Norman Geras's writings on Marxist thought are appreciated for their clarity of presentation and power of argument. In this new book, he responds to two challenges facing socialists today: to remedy areas of theoretical deficiency, and to resist at the same time the less salutary pressures of intellectual fashion and reaction.
Discourses in Extremity first discusses the moral dimension of problems such as famine, injustice and tyranny, examining the balance of Marxism's strengths and weaknesses here by comparison with libertarian and liberal discourses. In a powerful new essay, Geras then exposes inadequacies in the socialist discussion of justifiable means of revolutionary change, suggesting as a remedy the need to learn from an alternative tradition of thought about human conflict. Geras engages both with classic statements of liberalism and socialism from Locke to Trotsky and with more recent argument by Steven Lukes, Robert Nozick, Peter Singer and Michael Walzer.

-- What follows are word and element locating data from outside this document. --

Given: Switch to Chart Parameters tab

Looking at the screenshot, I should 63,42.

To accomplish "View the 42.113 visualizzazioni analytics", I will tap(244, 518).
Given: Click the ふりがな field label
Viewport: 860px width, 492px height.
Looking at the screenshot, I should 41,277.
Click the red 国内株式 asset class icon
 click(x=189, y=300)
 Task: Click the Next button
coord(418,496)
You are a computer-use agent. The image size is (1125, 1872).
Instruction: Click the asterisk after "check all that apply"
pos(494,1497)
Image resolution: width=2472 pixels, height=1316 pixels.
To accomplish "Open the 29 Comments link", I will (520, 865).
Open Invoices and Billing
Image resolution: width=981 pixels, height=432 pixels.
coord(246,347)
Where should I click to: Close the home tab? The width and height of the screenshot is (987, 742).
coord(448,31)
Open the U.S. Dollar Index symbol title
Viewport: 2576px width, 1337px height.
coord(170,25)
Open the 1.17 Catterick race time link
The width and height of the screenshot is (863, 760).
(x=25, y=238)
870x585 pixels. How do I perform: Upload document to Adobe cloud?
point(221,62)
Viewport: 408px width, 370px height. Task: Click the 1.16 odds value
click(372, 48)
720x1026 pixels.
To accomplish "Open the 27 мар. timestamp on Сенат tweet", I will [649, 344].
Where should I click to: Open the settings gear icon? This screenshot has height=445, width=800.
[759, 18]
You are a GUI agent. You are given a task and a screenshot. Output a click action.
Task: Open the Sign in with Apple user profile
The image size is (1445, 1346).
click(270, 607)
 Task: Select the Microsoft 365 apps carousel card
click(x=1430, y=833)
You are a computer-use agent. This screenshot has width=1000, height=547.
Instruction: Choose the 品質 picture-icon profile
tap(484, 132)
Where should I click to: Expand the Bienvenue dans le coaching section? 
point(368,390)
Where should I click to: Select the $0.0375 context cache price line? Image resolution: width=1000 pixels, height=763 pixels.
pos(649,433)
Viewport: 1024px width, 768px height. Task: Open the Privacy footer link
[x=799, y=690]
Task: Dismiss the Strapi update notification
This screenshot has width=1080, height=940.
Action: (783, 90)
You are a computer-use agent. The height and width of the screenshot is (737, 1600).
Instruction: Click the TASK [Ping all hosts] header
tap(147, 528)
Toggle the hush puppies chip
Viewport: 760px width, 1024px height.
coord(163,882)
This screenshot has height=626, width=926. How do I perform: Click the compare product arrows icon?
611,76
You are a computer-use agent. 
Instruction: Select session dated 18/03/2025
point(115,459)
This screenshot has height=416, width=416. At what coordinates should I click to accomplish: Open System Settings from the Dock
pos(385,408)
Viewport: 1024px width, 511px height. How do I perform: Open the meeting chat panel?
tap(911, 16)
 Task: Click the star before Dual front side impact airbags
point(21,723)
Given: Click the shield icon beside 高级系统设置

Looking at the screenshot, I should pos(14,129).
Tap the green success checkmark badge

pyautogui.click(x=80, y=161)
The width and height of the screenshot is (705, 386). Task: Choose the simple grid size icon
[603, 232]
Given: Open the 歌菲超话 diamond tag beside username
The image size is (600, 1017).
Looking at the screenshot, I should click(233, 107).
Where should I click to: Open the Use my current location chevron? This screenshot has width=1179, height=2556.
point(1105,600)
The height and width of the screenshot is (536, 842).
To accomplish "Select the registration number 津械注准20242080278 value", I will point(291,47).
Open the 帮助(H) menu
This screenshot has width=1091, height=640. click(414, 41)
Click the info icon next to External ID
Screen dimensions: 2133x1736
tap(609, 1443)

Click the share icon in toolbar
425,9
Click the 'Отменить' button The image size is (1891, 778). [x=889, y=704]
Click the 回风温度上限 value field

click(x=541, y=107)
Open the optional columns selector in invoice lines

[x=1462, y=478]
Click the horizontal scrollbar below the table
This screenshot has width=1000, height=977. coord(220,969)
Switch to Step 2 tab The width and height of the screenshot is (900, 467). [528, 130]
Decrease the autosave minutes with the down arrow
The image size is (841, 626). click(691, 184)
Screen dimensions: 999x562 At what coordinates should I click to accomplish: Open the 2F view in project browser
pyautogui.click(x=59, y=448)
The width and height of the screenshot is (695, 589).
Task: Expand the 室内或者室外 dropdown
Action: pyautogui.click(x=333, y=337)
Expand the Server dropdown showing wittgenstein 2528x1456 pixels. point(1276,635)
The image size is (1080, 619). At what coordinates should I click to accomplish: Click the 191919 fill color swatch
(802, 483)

The second part of the volume enters a debate—over the status of Marxism and so-called 'post-Marxism'—that has aroused widespread interest. In a painstaking critique of ideas of Ernesto Laclau and Chantal Mouffe, Geras rebuts their account of the Marxist tradition and the discourse-based perspective they would have displace it, criticizing the arbitrariness and excess within their own discourse.